Nord-Sud (Abidjan)

Côte d'Ivoire: 60ème anniversaire des droits de l'Homme - La déclaration universelle minée par des Etats

Nomel Essis

12 Décembre 2008


L'Ambassade américaine à Abidjan a célébré hier le 60ème anniversaire de la Déclaration universelle des droits de l'homme. L'ambassade des USA à Abidjan a organisé hier une conférence débat sur le thème : «Le 60ème anniversaire de la Déclaration universelle des droits de l'homme (Dudh)». Trois panélistes ont fait l'état des lieux de cette déclaration adoptée le 10 décembre 1948 pour codifier les droits de l'Homme au plan international.

La secrétaire aux relations extérieures de la Lidho (Ligue ivoirienne des droits de l'homme) est intervenue sur « Les approches historiques et conceptuelles de la Dudh». Selon Mme Yao Blé Valérie, les auteurs de la Dudh se sont inspirés des déclarations d'indépendance des USA du 4 juillet 1776 et des droits de l'homme et du citoyen du 26 août 1786 en France. Elle souligne que la déclaration prend en compte une grande variété de droits dont les droits civiques et politiques, les droits économiques, sociaux et culturels, le droit à la paix etc. « Les droits énoncés s'accompagnent d'obligations de la part des détenteurs de ces droits », insisté Mme Yao Blé Valérie.
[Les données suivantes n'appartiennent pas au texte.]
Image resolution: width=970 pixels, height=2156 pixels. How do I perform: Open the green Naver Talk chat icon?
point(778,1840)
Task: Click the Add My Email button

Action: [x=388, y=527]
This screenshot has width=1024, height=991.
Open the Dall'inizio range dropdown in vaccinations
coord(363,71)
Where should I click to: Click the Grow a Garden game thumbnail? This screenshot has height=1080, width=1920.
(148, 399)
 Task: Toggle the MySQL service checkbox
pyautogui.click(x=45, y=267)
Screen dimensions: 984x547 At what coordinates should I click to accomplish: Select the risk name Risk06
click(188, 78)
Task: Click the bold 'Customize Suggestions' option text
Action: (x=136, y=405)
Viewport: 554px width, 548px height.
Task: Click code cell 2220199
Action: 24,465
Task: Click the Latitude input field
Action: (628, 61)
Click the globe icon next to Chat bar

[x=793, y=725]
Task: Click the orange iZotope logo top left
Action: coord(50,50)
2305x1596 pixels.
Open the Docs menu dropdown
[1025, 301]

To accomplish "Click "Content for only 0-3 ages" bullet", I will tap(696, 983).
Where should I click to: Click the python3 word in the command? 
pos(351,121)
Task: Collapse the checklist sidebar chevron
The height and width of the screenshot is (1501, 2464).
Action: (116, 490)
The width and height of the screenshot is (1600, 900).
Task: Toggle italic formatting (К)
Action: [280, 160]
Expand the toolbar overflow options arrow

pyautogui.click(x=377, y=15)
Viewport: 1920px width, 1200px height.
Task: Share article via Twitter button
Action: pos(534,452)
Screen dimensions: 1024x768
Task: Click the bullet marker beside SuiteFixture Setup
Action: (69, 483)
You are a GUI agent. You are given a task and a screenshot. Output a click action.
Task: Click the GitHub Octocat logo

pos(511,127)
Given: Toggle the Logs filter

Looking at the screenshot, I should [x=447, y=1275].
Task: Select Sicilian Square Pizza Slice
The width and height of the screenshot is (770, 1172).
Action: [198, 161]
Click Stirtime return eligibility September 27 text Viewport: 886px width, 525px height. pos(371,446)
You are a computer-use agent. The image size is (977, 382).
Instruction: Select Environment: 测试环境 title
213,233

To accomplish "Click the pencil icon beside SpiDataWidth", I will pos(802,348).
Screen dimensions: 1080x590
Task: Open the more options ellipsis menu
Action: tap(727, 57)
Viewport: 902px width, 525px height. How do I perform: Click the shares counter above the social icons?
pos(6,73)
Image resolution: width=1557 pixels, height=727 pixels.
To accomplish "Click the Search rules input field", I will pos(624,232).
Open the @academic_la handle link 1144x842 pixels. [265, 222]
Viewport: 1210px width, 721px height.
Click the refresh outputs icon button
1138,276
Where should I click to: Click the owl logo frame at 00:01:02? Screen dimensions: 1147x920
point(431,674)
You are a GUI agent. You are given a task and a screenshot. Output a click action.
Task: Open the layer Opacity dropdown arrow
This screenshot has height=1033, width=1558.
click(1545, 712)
Le coordinateur du Regroupement des acteurs ivoiriens des droits humains (Raidh) est quant à lui intervenu sur la situation du Dudh au 21ème siècle. Bamba Sindou se satisfait que les principes de base des droits de l'Homme énoncés dans la déclaration ont été réaffirmés dans de nombreuses Constitutions et résolutions internationales. Mais 60 ans après, de nombreux obstacles se dressent à son application. Il a pris pour exemple la torture, interdite par l'article 5 qui stipule : « Nul ne sera soumis à des peines ou traitements cruels, inhumains ou dégradants ».

Des pays présentés comme des Etats de droits s'illustrent de manière négative en la matière, a déploré le coordinateur du Raidh. « Les frondes contre la surpopulation carcérale sont monnaie courante dans presque la quasi-totalité des pays du monde entier. Les rapports de certaines commissions nationales ou internationales des droits de l'Homme évoquent très souvent des conditions de détention et de traitement inadmissibles dans certains pays considérés comme des Etas de droit », a soutenu Bamba Sindou.

Autre faiblesse soulevée par lui, la Dudh a une valeur morale et non contraignante, ce qui laisse son application au bon vouloir des autorités de l'Etat. Dans cette même veine, l'accent est mis plus sur les libertés fondamentales alors que les droits économiques sont relégués au second rang. « Dans des conditions d'extrême misère, il est difficile d'appliquer les droits de l'Homme », avait soutenu Boutros Boutros Ghali alors SG de l'Onu cité par Bamba Sindou.

Il s'appuie à nouveau sur les critiques de l'Egyptien qui a condamné la politique de deux poids deux mesures en matière d'application des droits de l'Homme et la tendance des grandes puissances à poser des conditions aux pays de Tiers monde sur la question. Le coordinateur du Raidh a proposé des solutions pour une meilleure application de la Dudh. Pour lui, les dispositions légales doivent être accompagnées par l'éducation des citoyens aux droits humains.

Mais plus, « en tant que gardiens et bénéficiaires de la déclaration, nous devons la reprendre et nous l'approprier », a-t-il conseillé. Les débats dirigés par Dr. Simon Munzu responsable de la division des droits de l'Homme à l'Onuci, ont porté sur la violation des droits de l'Homme en Afrique. Le modérateur s'est montré satisfait des progrès réalisés par de nombreux pays en matière du respect des droits de l'Homme.